Swap "file icon" for "document icon" throughout the entries below, and reproduce the lines with everything else left unchanged.

Entries from a data source:

----

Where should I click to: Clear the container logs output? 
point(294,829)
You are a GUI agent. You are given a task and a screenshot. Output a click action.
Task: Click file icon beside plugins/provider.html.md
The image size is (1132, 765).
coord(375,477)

----

* [Exercise answer]
Where should I click to: Clear the container logs output? 
point(294,829)
You are a GUI agent. You are given a task and a screenshot. Output a click action.
Task: Click document icon beside plugins/provider.html.md
The image size is (1132, 765).
coord(375,477)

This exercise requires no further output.